By Dina Medland in London
The UK’s corporate governance watchdog, the Financial Reporting Council (FRC) on December 5th revealed its proposals for a revised Corporate Governance Code and as promised, it is “shorter and sharper.” I covered the release in my blog Board Talk with the headline UK Looks To The Future With New Corporate Governance Code.
The FRC’s emphasis on remuneration caught the attention of the mainstream business media headlines straight away. UK executives’ bonus shares face five-year lock-in period read the headline in the Financial Times.
“Executives at UK-listed companies would be required to hold on to bonuses paid as shares for at least five years under far-reaching revisions to Britain’s corporate governance code aimed at restoring public trust in business. The proposals also call on company boards to consider ethnic and social diversity when choosing their members and tighten the definition of an independent chairman to exclude those who have served more than nine years on the board” said the FT.
Overhaul of corporate code backtracks on May’s pledge to workers read The Guardian’s headline, with the sub-heading: ‘Vow to put workers on boards made during Tory leadership race appears to have been abandoned by Financial Reporting Council.’ The piece went on to say: “A consultation published by the FRC includes all three options – to assign a non-executive director to represent employees, to create an employee advisory council or to nominate a director from the workforce. While it does not list other options, it means that the City corporate code will include a provision for employees’ voices to be heard in the boardroom.”
‘“Shorter, sharper” corporate governance code welcomed as step to restore public’s trust in business’ read the City AM headline, saying the proposals had been welcomed by “leading HR and governance bodies.” Other media coverage included these headlines: FRC to extend UK corporate governance code beyond FTSE350 from Accountancy Live, focusing on the plans to include large private companies as well.
Sky News (which will eventually be owned by Walt Disney Co after the clearance of regulatory hurdles according to news yesterday) had a leaked story two days earlier on the FRC’s proposed revisions. Its headline was: FTSE chiefs to be forced to take account of average worker pay.
“Boards will have to show how the pay of bosses and workers is aligned under new rules to be proposed this week, Sky News learns” read the sub-heading.
When it comes to corporate governance, the language used by the business media in headlines can be an interesting reflection of wider business and public concerns. The language of coercion (eg ‘forced to take into account) rarely goes down well in business circles. The same is true of the public when it comes to the scent of betrayal, eg ‘vows’, ‘abandoned’ and ‘backtracks.’ Yet the media seems to agree that the purpose of revising the corporate governance Code is, as the FRC states, to restore trust in business. Also, it has been 25 years since Cadbury.
It is also true that journalists are overworked and always on deadline, and that official embargoed press releases are rarely considered likely to contain anything earth-shattering. They are, therefore, read rapidly for salient points and translated into stories in a bid to deliver accurate copy swiftly.

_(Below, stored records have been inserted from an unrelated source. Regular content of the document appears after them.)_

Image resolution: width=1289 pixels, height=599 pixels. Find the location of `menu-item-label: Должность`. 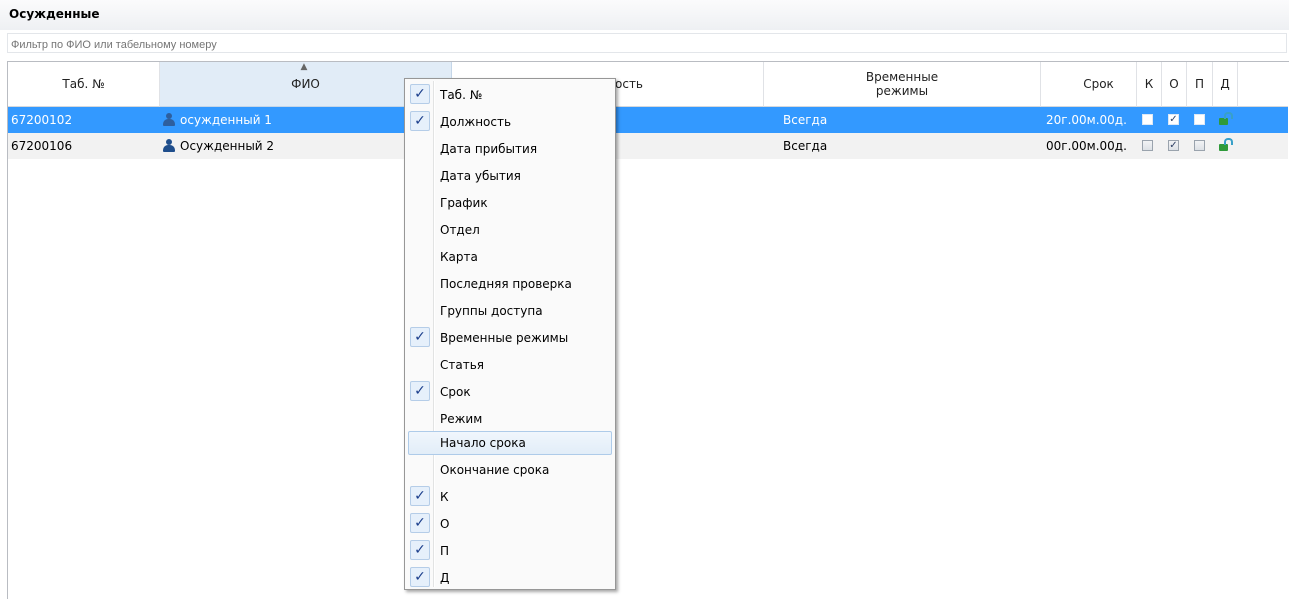

menu-item-label: Должность is located at coordinates (476, 122).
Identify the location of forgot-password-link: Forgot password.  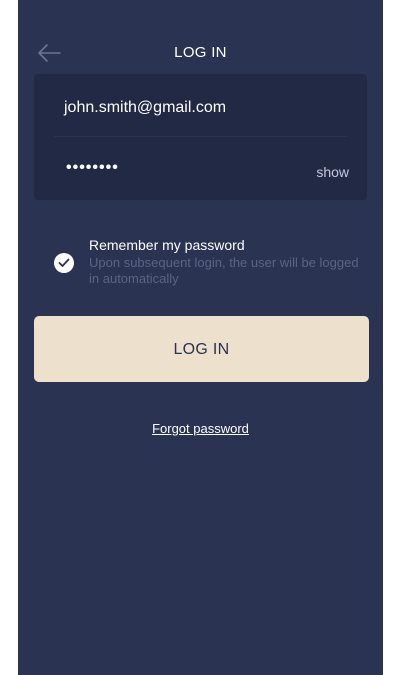
(200, 428).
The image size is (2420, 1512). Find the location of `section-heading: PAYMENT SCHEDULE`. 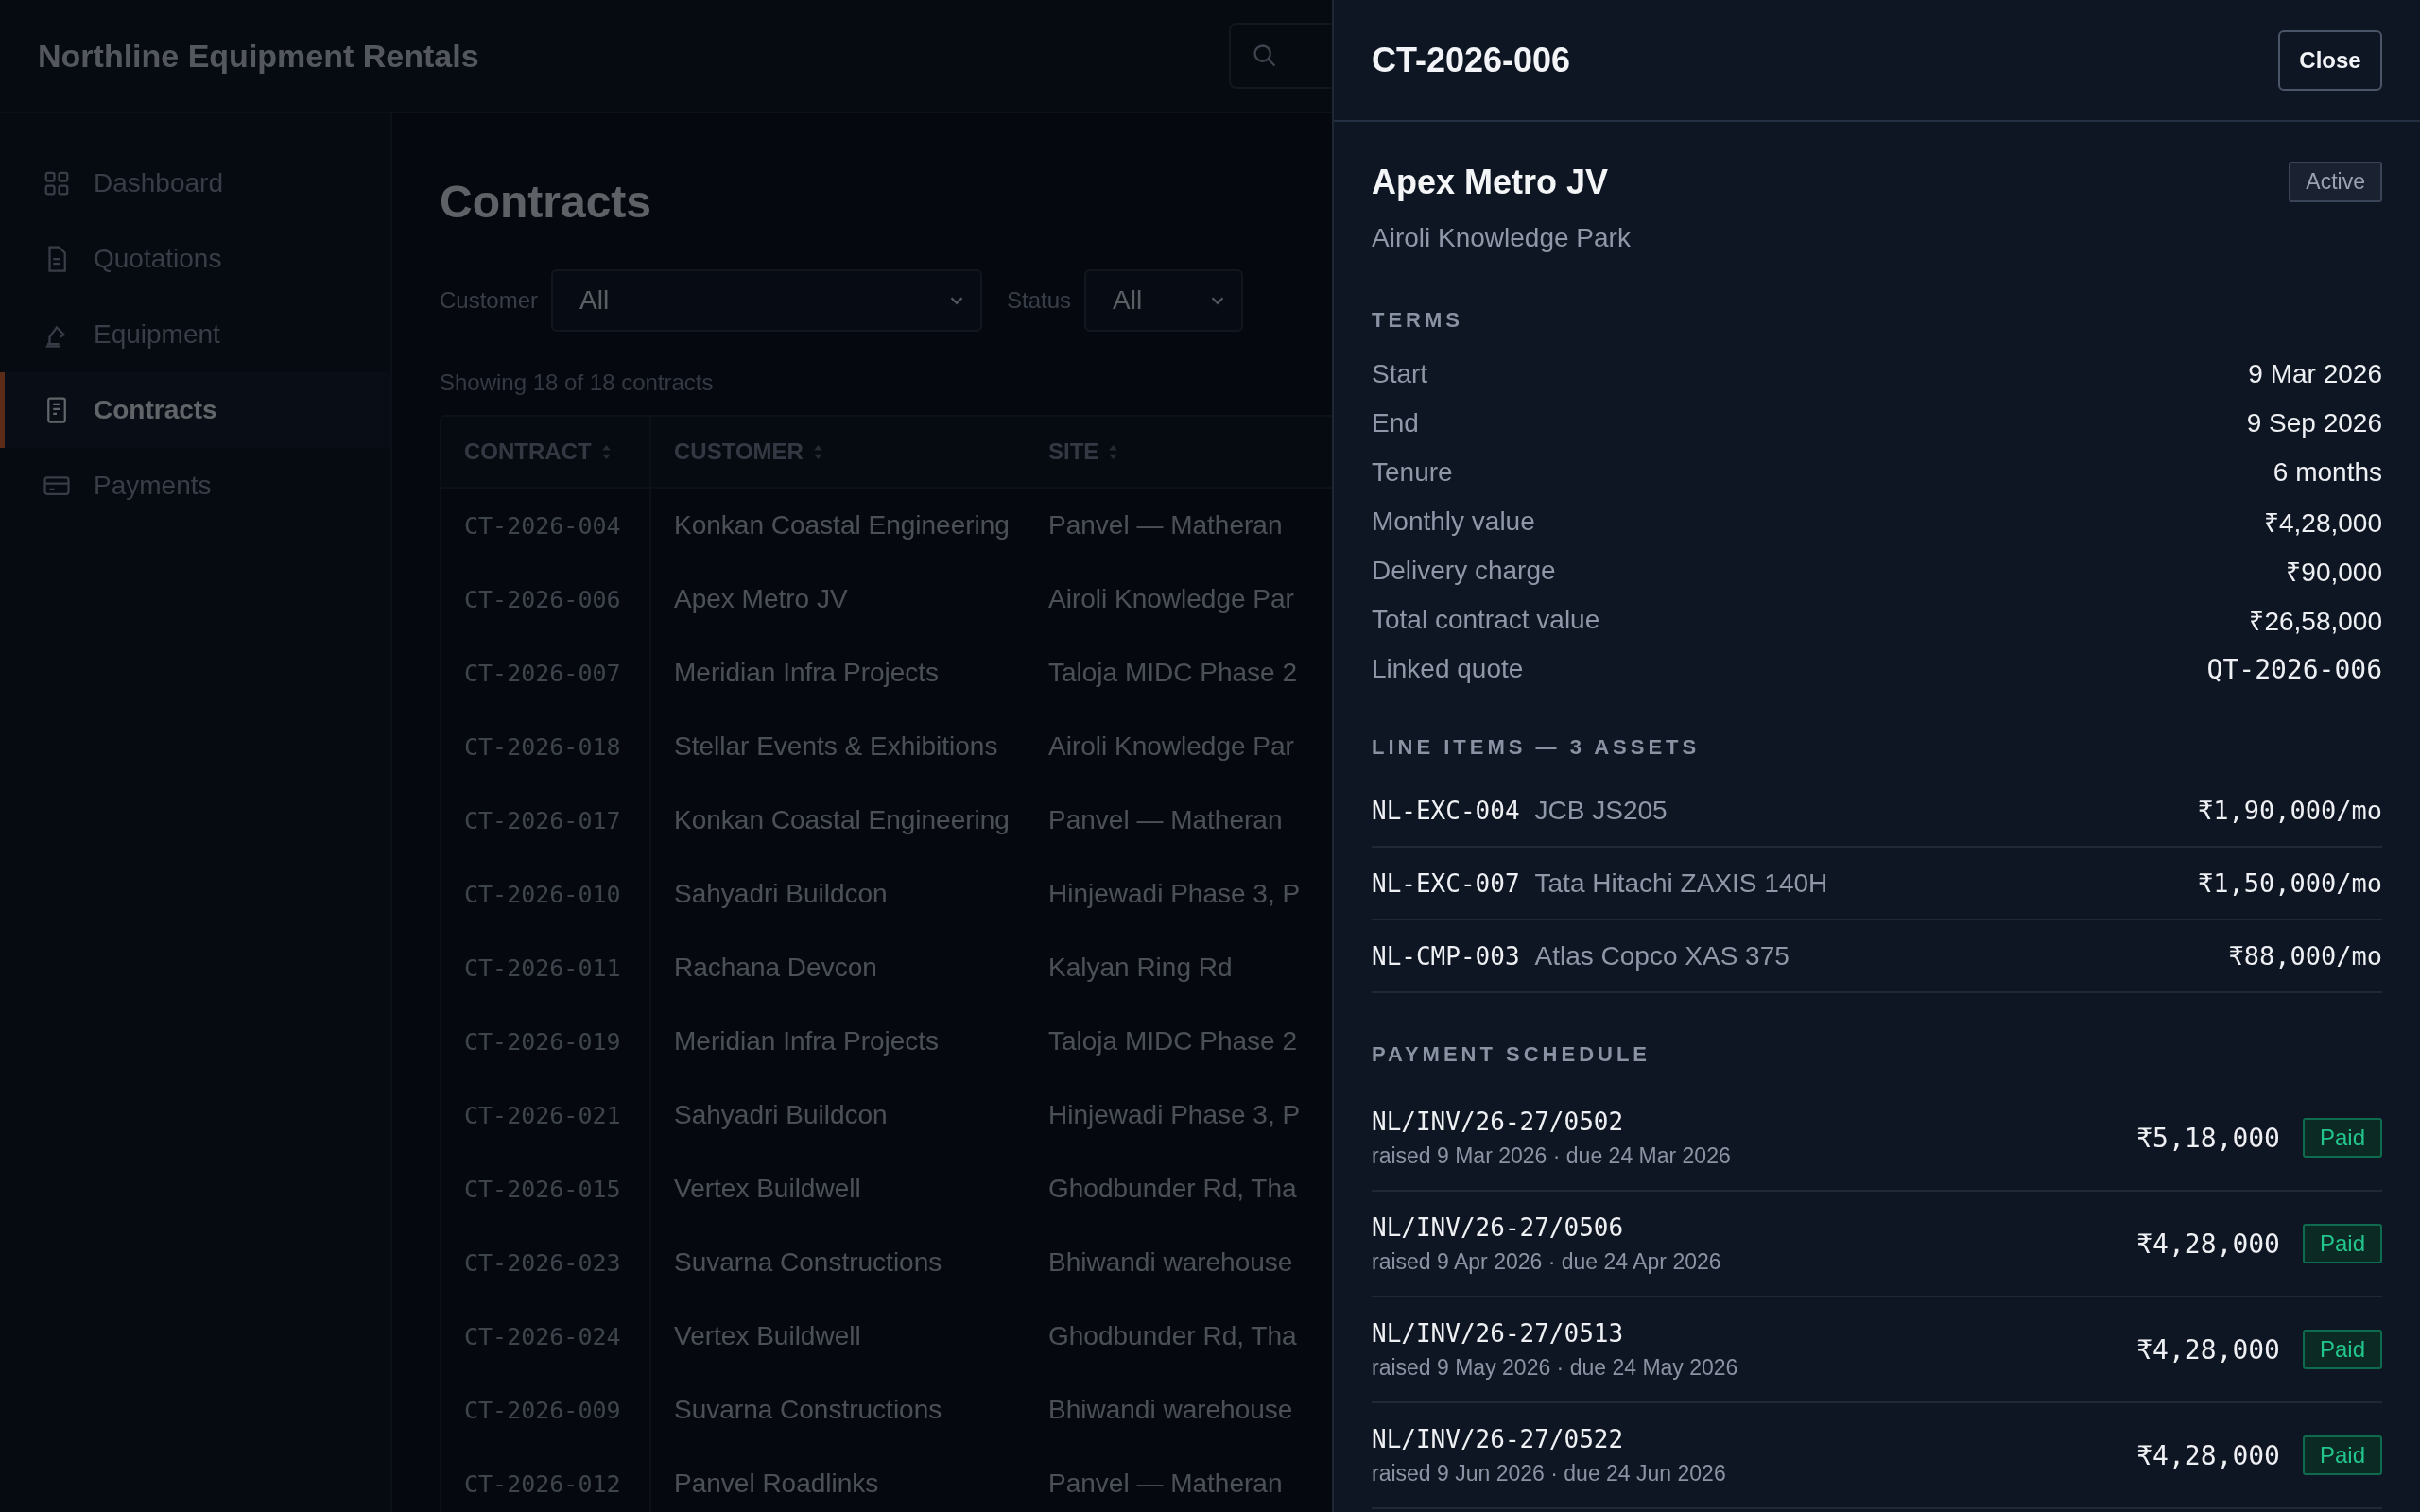

section-heading: PAYMENT SCHEDULE is located at coordinates (1512, 1054).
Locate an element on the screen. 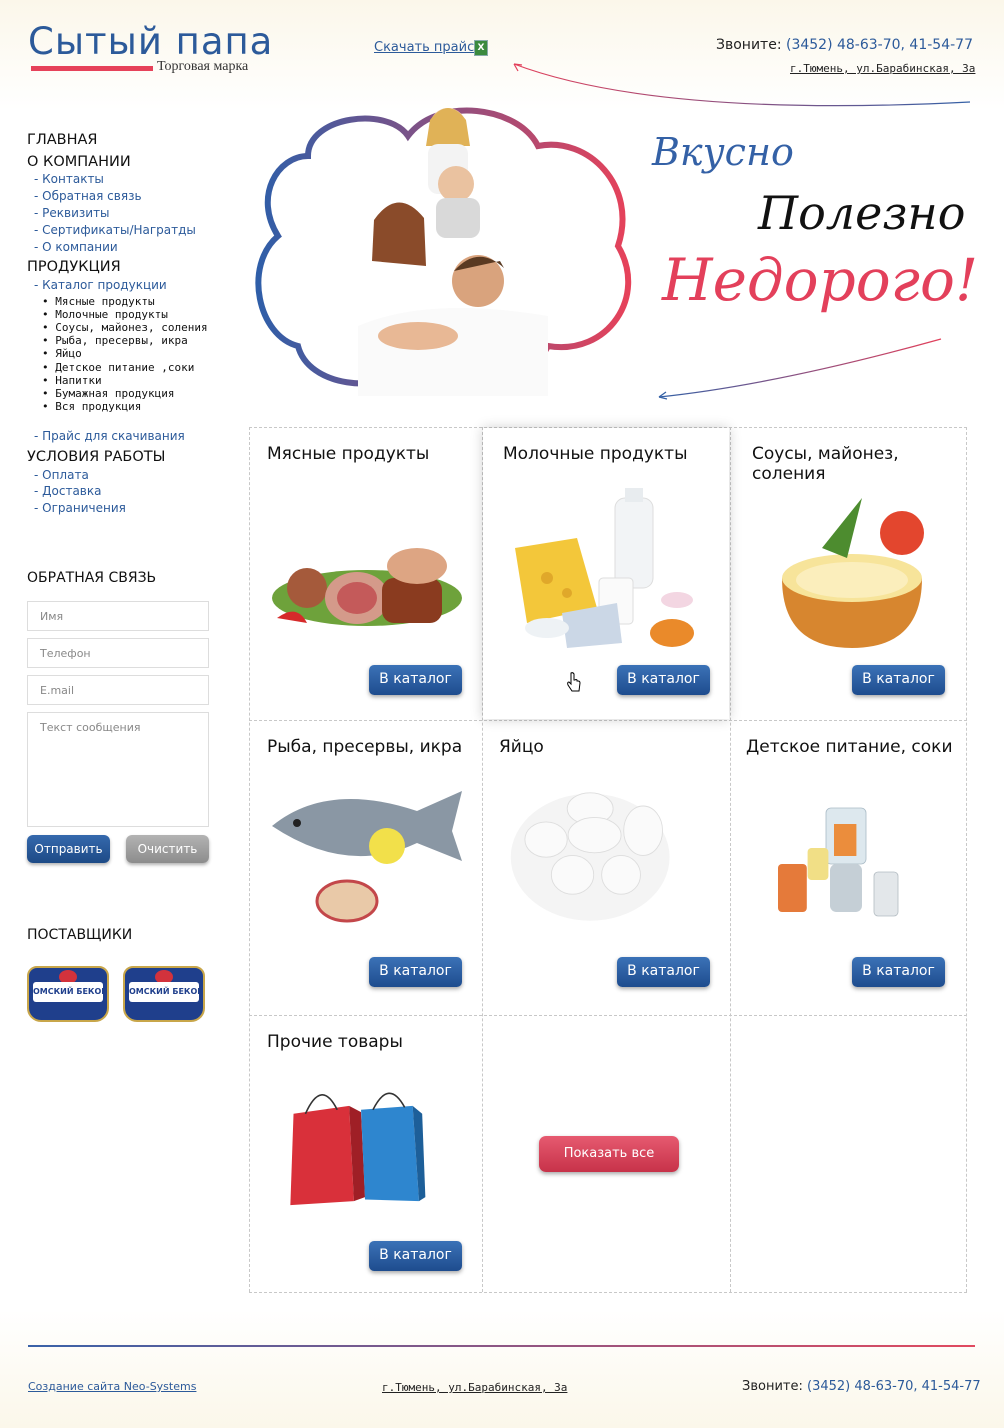 The height and width of the screenshot is (1428, 1004). clear-button: Очистить is located at coordinates (168, 849).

It is not surprising then, that once the FRC’s proposed revisions to the UK corporate governance code had been digested, the FT ran a hard-hitting story six days later headlined UK corporate governance changes to hit dozens of chairmen. The subheading read: ‘Reforms to improve accountability to affect 67 of Britain’s largest listed companies.’
The reason? Because the proposed rules “state for the first time that chairmen should step down from their role after nine years on the board. This includes time spent in previous non-executive director roles” as stated in the FT. Take this along with diversity re-defined as “diversity of gender, social and ethnic backgrounds, cognitive and personal strengths” that are to be taken into account for appointments as well as more transparent succession planning, and you have quite a potent cocktail to bring about potential change.
The buzz around the need for true diversity is getting louder, and it’s coming from all directions from those who help to govern the country. Here’s the Financial Conduct Authority (FCA) speaking out: UK watchdog says financial scandals tied to poor diversity; subheading ‘Regulator believes the scale of bad behaviour at City firms has been made worse by a shortfall in the number of women and ethnic minorities.’
Note that the FRC’s proposals (Provision 18) also say: “All directors should be subject to annual re-election”, opening the door to ending the possibility that those ‘pale, male and stale’ directors asleep on the job remain in it, undisturbed.